Not only does this verse remind me of the beauty that God generously gave each of us but also; He reminded me that we, HIS princesses are worth pursuing. The reason why women has a higher threshold for patience (men, no offense but you guys are pursuers and not the ones being pursued) is because we were designed to wait and not to pursue. We were created by our Heavenly Father to be pursued and not to pursue.

"He who finds a wife finds what is good and receives favor from the Lord."
-Proverbs 18:22

"Therefore a man shall leave his father and his mother and hold fast to his wife, and they shall become one flesh." -Genesis 2:24

--there are so many other verses wherein GOD has commanded MAN to pursue WOMEN and not the other way around. I am not talking about being legalistic here, but it is only right that women should wait, even if you check it in a psychological perspective; women are more patient than men. There are so many researches conducted to prove this. It isn't a theory it is a fact. It is in our nature to patiently wait. Today, God has encouraged me to always, always, always be patient and wait for HIS perfect timing. Though I know that we have all heard this before, it does not make it less true. We are HIS princesses and we deserved to be pursued by a prince. and not just any prince, a Prince of God. A prince who will lead us mentally, emotionally, physically and spiritually. Men are made to be leaders, so they should lead their partners and wives and children closer to GOD. Hey, we're talking about Princes here, they should be spiritually mature to lead a family and most especially HIS wife. He should bring her closer to God. Now that is someone who's worth the hand of a Princess.

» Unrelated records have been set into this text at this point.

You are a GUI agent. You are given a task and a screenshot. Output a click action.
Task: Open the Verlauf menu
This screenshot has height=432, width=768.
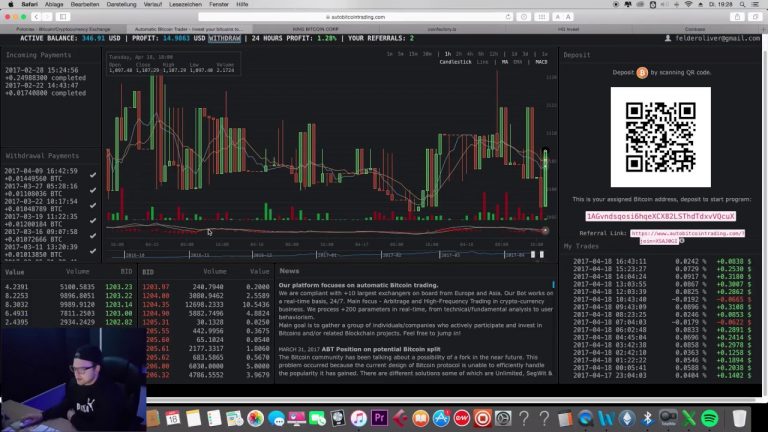click(x=152, y=4)
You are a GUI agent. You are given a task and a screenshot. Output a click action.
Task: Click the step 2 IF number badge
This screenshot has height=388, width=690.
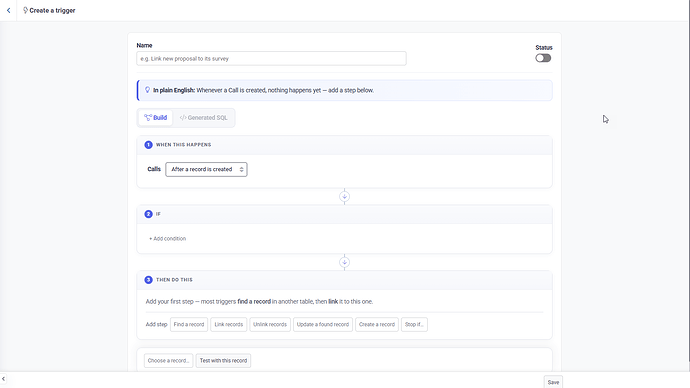(x=148, y=214)
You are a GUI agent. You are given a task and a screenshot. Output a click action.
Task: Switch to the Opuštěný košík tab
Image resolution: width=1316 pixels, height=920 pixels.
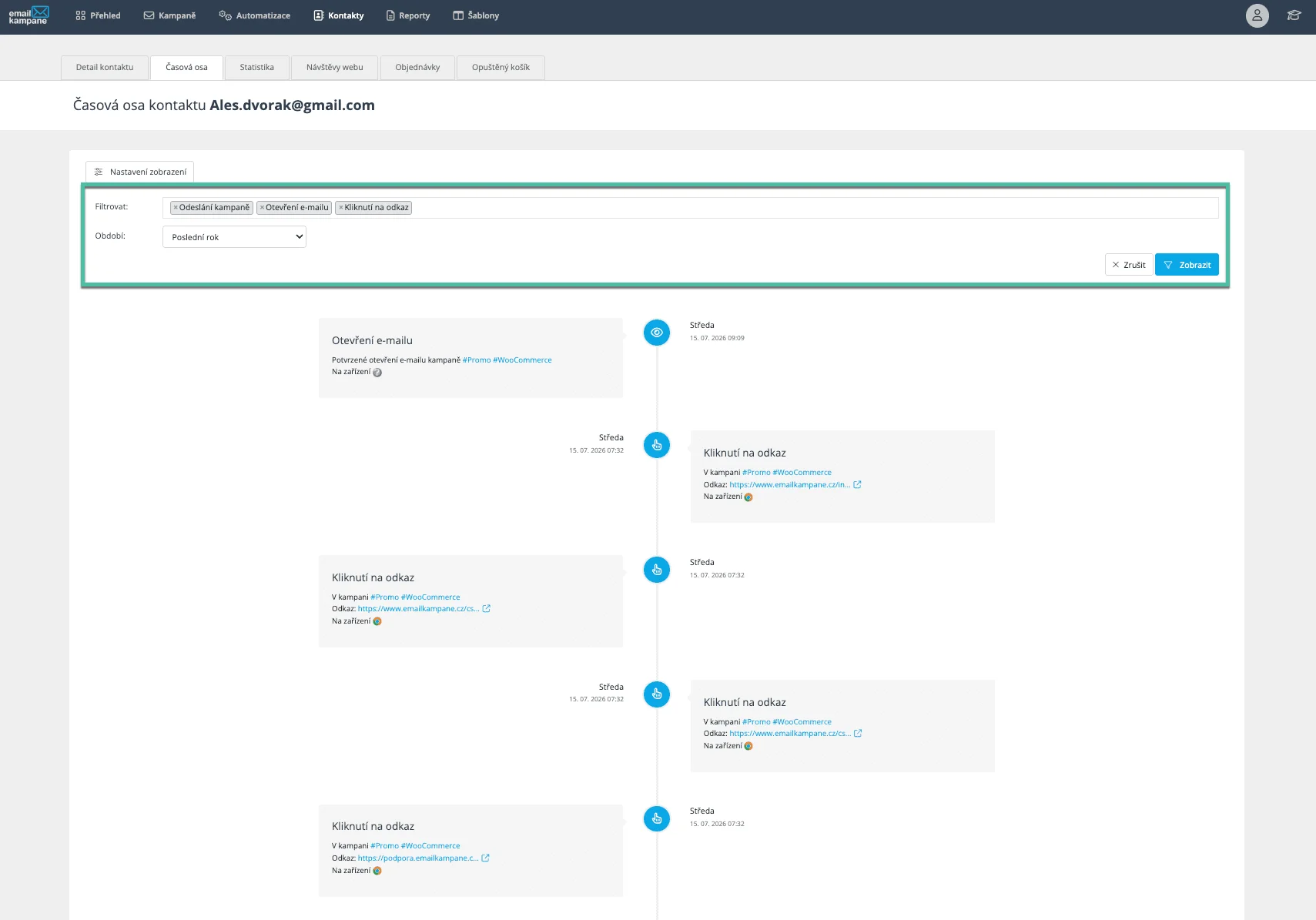501,68
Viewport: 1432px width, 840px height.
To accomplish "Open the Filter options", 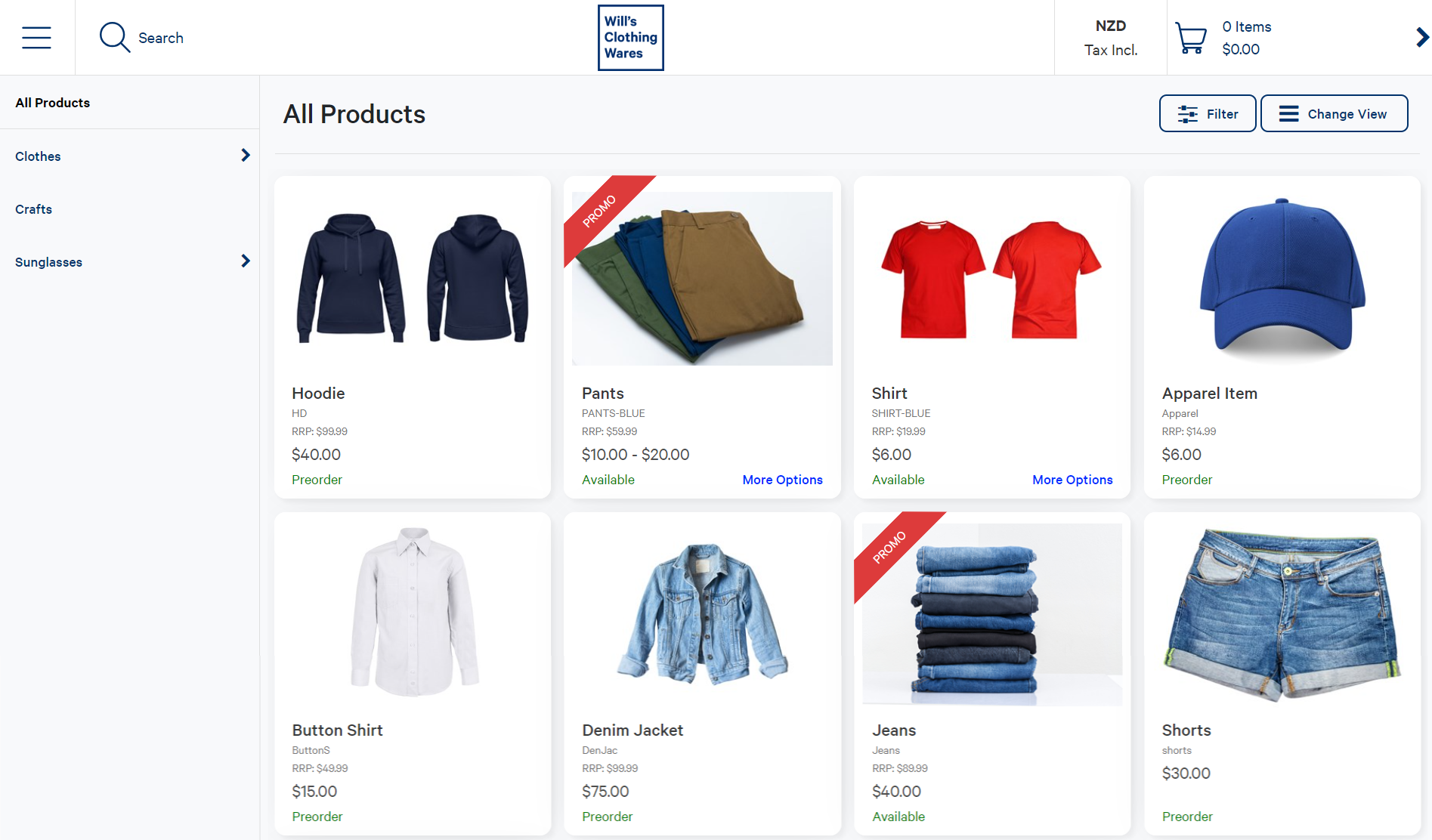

As women, we were lead to believe that we should aim to have a "happily ever after" type of life or live a life of a Disney Princess-hey I too am guilty of this. For the longest time, I wanted to be Ariel or Repaunzel because these two are my favorite princesses. That is why for the longest time, Eric was my favorite guy name; but today, I was convicted by the Holy Spirit that instead of aiming to be a Disney Princess, I should aim to be a Heavenly Princess--an identity and a right that has been bestowed to us by the Most High. I most definitely should live a life of a Heavenly Princess, and starting today, I am going to. Join me in this journey my sisters. Let's live a life the way our King wants us to live. Free and within HIS dwelling. 

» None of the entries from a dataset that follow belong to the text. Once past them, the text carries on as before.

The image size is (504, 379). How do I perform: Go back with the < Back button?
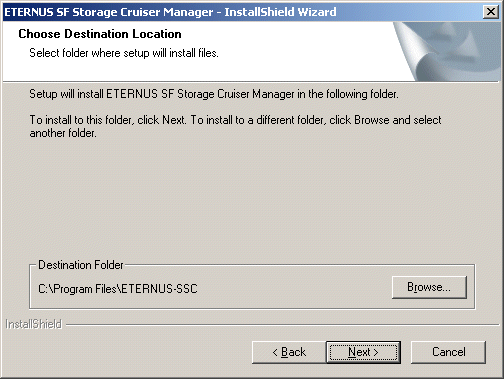coord(289,352)

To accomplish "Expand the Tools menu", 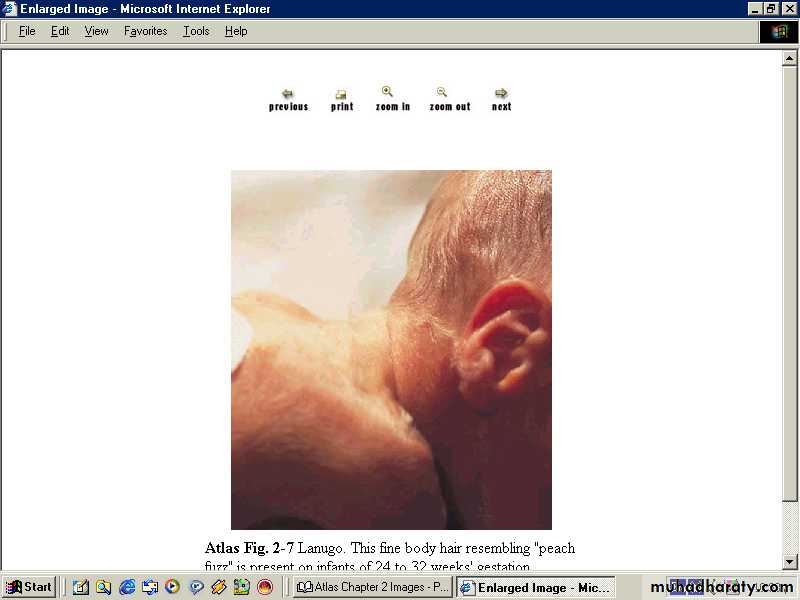I will point(196,31).
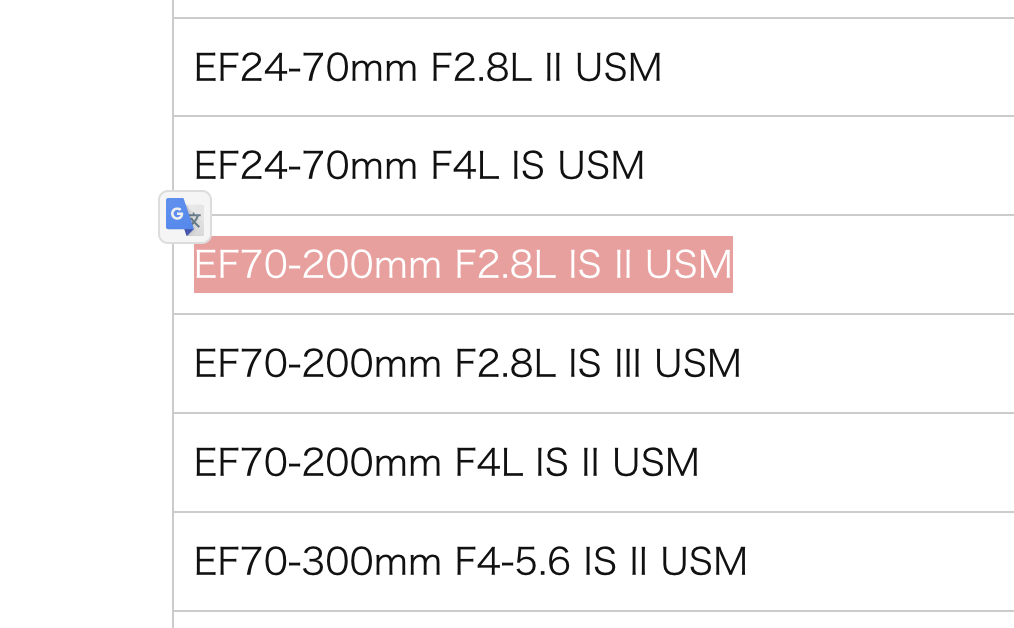Click "III" in the EF70-200mm F2.8L row
The width and height of the screenshot is (1014, 628).
tap(628, 363)
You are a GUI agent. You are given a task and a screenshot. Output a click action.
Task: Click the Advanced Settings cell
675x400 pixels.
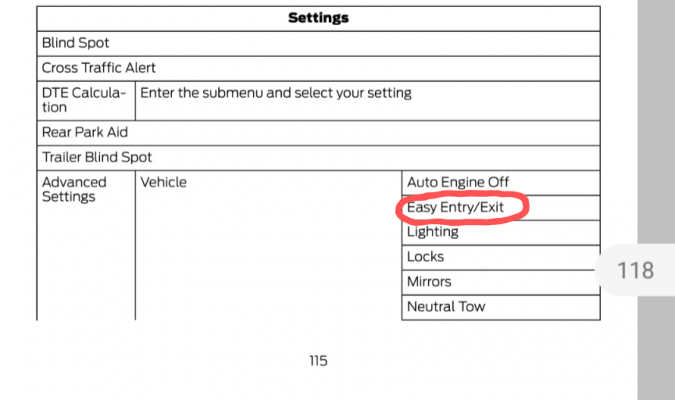point(86,245)
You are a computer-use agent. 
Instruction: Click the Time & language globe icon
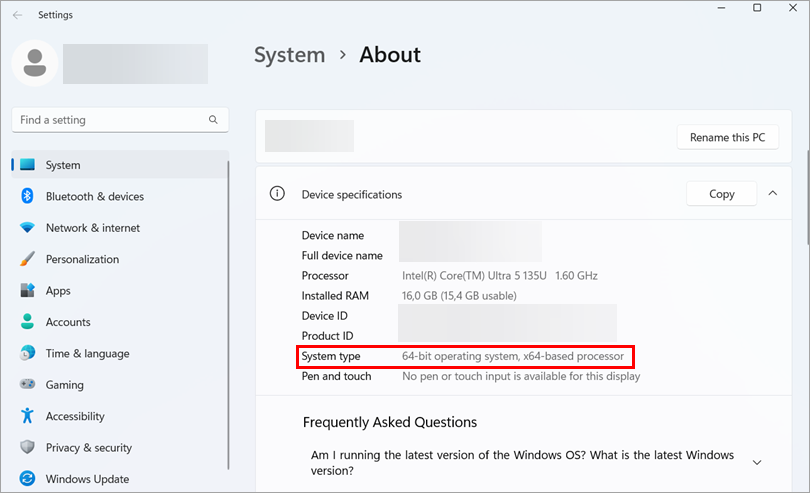tap(27, 353)
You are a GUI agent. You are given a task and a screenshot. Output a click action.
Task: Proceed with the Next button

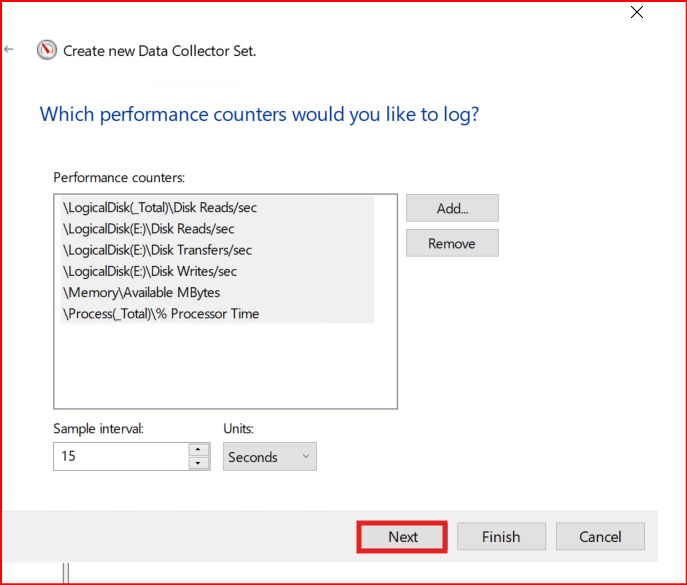(402, 537)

   For the mean time, we should focus on GOD and allow HIM to cleanse and purge everything that needs to be cleansed out. Being single is a season of preparation and focus and fulfillment. Preparation for marriage, focus on GOD and fulfillment in the things that we want to do before we settle down. Maybe go on a mission trip, go sky diving, live in a foreign country, watch musical plays, eat the greasiest burger you can find --do whatever you want and experience this glorious world that GOD has blessed us with. Life just gets better and better; so before going to the next step which is marriage and having a family, why not enjoy this lovely season we're in. This is the season wherein we get to have time with GOD and our family. Focusing our everything on God and fulfilling our mission in HIM while we are single. Delight in the Lord. Enjoy this season, never allow the lie of Satan take over our single season. It is never too late once everything is in God's hands. Enjoy this season, delight in HIM. Trust HIS timing and Believe HIS promises.

"I delight greatly in the Lord; my soul rejoices in my God. For he has clothed me with garments of salvation and arrayed me in a robe of his righteousness,
as a bridegroom adorns his head like a priest,
 and as a bride adorns herself with her jewels" 

-Isaiah 61:10



Friends, we are all beautiful and most importantly, we are worth a LOT. :) Have a wonderful day Beloved Princesses! All GLORY to GOD!